- [DOCUMENT EXTRACT]:
BEGIN
Exactech Connexion GXL Hip Replacement Liner

Hip, Knee, and Ankle Replacement Recall

Hip pain can be common, especially as we age. Arthritis, or injury to the hip can cause cartilage to decrease and break down over time. Cartilage helps the bone joints move smoothly and when it’s damaged, joints are exposed and unprotected.  This can be very painful, making it difficult for most to be able to do the most basic daily activities. Walking without assistance, taking the stairs, getting dressed by yourself, or even getting up after sitting down can be grueling. When pain begins to interfere with daily activities, corrective surgery may be in order. When it comes to chronic hip pain, total hip replacements are recommended.

Total hip replacements are one of the most common orthopedic procedures performed today. Many hip replacement procedures successfully treat pain from arthritis, correct hip fractures, improve mobility, and lead to an overall better quality of life for the patient. 

Since the late 1800s, scientists and researchers have experimented with different materials for hip replacement surgery such as ivory and glass. Modern hip replacements use three components: a stainless-steel femoral head, a polyethylene acetabular socket and acrylic bone cement. During a complete hip replacement, a hip liner is inserted into the leg. This device, which can be ceramic, metal, or plastic allows the new hip components to rotate and move freely. It is this component, made of ultra-high molecular weight polyethylene that is under recall by the FDA due to premature wear.
END
- [EXPLORE THE MATERIAL]:
[1] Answer these questions from the text on hip replacement:
(a) What does cartilage help the bone joints do?
(b) Which two materials does the text name from early experiments in hip replacement surgery since the late 1800s?
(c) For what reason is the liner component under recall by the FDA?
[2] Reproduce the part of the text on hip replacement that opens with the words containing "Since the late" and closes with "to premature wear.".

- [SUPPLIED RECORDS]:
BEGIN
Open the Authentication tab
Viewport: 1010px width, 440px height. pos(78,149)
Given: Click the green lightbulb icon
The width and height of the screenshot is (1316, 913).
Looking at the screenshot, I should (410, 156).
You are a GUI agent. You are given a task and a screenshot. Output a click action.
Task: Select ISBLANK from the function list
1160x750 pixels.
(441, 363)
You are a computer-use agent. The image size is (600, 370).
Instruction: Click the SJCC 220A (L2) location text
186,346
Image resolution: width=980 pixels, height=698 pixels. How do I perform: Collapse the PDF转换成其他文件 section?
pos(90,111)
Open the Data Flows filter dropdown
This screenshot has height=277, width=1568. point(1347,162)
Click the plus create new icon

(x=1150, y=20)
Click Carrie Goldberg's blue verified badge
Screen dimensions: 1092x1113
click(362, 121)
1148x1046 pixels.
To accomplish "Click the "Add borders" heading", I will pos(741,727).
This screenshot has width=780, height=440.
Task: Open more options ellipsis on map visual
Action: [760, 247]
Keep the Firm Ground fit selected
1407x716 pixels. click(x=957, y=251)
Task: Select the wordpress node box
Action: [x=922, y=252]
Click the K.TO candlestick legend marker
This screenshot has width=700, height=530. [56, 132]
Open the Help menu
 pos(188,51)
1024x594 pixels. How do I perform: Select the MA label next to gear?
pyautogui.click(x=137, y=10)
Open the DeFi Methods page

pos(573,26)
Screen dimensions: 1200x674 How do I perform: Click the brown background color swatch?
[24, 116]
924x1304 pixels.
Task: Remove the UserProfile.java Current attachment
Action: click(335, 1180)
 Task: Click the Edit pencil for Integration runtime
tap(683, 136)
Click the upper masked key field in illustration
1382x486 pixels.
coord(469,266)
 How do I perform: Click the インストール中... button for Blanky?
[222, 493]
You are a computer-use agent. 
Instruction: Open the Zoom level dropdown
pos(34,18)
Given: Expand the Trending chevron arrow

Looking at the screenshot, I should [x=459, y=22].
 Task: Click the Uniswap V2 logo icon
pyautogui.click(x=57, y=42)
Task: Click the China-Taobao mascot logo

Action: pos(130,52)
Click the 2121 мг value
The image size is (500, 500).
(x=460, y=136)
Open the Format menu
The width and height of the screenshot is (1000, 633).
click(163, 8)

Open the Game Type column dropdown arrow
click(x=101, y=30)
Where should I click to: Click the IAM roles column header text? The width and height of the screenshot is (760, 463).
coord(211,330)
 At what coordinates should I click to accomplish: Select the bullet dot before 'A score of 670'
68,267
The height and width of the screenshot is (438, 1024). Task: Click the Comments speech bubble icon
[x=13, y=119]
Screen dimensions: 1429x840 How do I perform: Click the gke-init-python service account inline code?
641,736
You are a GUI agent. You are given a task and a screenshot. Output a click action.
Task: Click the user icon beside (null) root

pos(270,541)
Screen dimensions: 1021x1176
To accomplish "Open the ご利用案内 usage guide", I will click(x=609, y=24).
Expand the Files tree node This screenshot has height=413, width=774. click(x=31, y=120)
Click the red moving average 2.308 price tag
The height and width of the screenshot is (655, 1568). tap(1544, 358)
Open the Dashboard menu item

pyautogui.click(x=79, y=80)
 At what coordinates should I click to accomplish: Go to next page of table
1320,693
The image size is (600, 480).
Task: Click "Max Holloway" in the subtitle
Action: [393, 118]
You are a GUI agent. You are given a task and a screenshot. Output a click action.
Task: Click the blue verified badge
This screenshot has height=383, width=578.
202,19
END
- [EXERCISE SOLUTIONS]:
[1]
(a) Move smoothly.
(b) Ivory and glass.
(c) Premature wear.

[2]
Since the late 1800s, scientists and researchers have experimented with different materials for hip replacement surgery such as ivory and glass. Modern hip replacements use three components: a stainless-steel femoral head, a polyethylene acetabular socket and acrylic bone cement. During a complete hip replacement, a hip liner is inserted into the leg. This device, which can be ceramic, metal, or plastic allows the new hip components to rotate and move freely. It is this component, made of ultra-high molecular weight polyethylene that is under recall by the FDA due to premature wear.